# Hullo



## Musubi Dojo (Jun 24, 2008)

Hi All,

New to the site. I've been bouncing around the MA's for 20 something years. Studying Modern Arnis now and really enjoying myself. I think my instructor is around here somewhere......

See you around the tatami!

Chris


----------



## JBrainard (Jun 24, 2008)

Ave.


----------



## Kacey (Jun 24, 2008)

Welcome, and happy posting!  :wavey:


----------



## terryl965 (Jun 24, 2008)

Welcome and enjoy, who is your instructor?


----------



## Musubi Dojo (Jun 24, 2008)

Thanks all!

My instructor is Brian Johns.


----------



## 14 Kempo (Jun 24, 2008)

Hello and welcome to MartialTalk ... enjoy!


----------



## arnisador (Jun 24, 2008)

Welcome! I'm a Modern Arnis person too.


----------



## bowser666 (Jun 24, 2008)

Welcome and have fun in this forum. Lots of info, lots of great friendly people. You came to the right place!

Exercises
1 – Answer these questions about the welcome thread:
(a) For how long has the first poster been bouncing around the martial arts?
(b) Who is the first poster's instructor?
(c) To which site does 14 Kempo welcome the first poster?
2 – Please pull out the stretch of the welcome thread from "New to the site." through "around the tatami!", copied word for word.
The lines that follow are separate material, unrelated to the welcome thread.

Supplied information
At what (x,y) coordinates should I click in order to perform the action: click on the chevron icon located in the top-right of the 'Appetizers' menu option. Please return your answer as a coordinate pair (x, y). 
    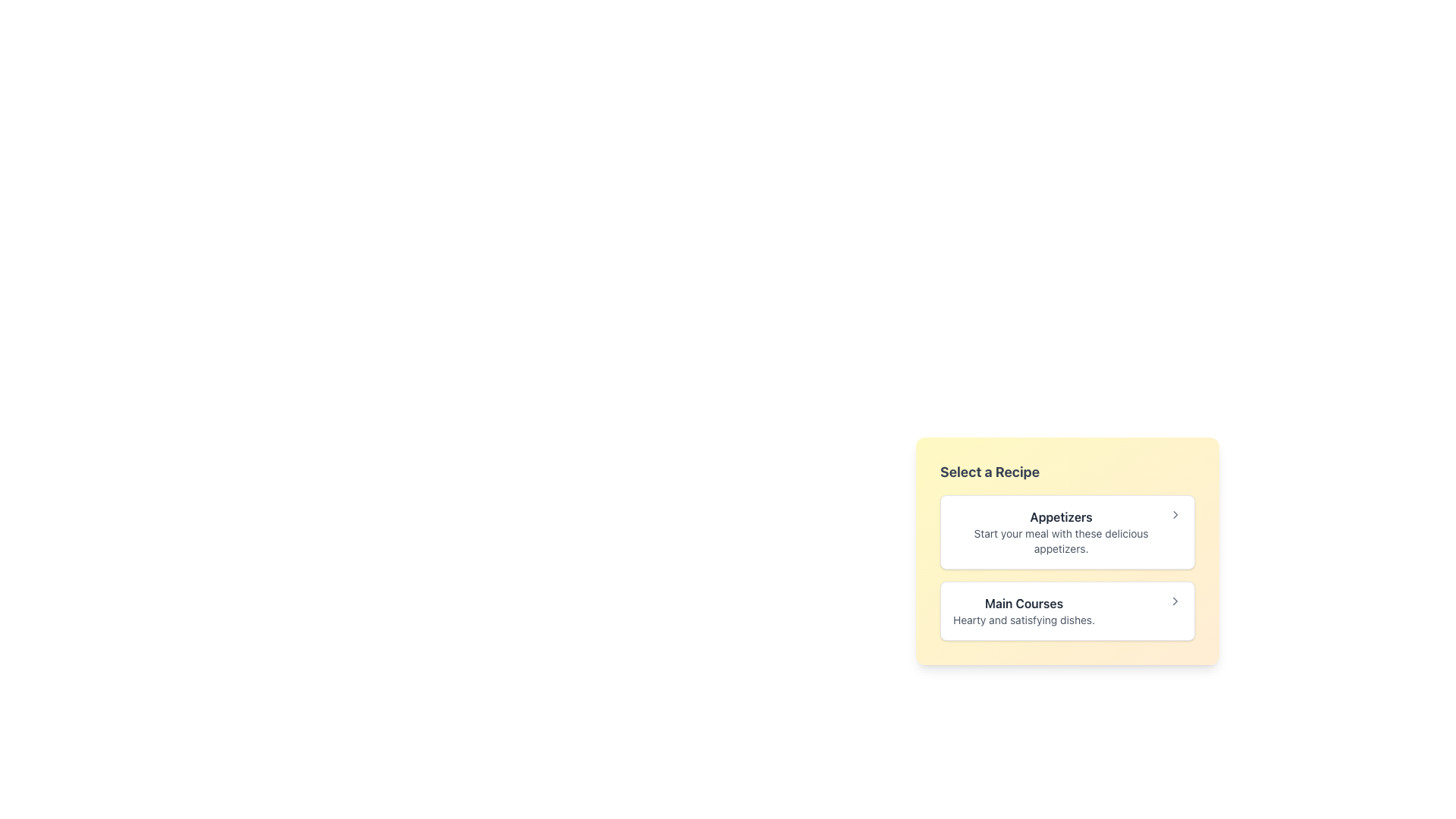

Replies
1 –
(a) 20 something years
(b) Brian Johns
(c) MartialTalk

2 –
New to the site. I've been bouncing around the MA's for 20 something years. Studying Modern Arnis now and really enjoying myself. I think my instructor is around here somewhere......

See you around the tatami!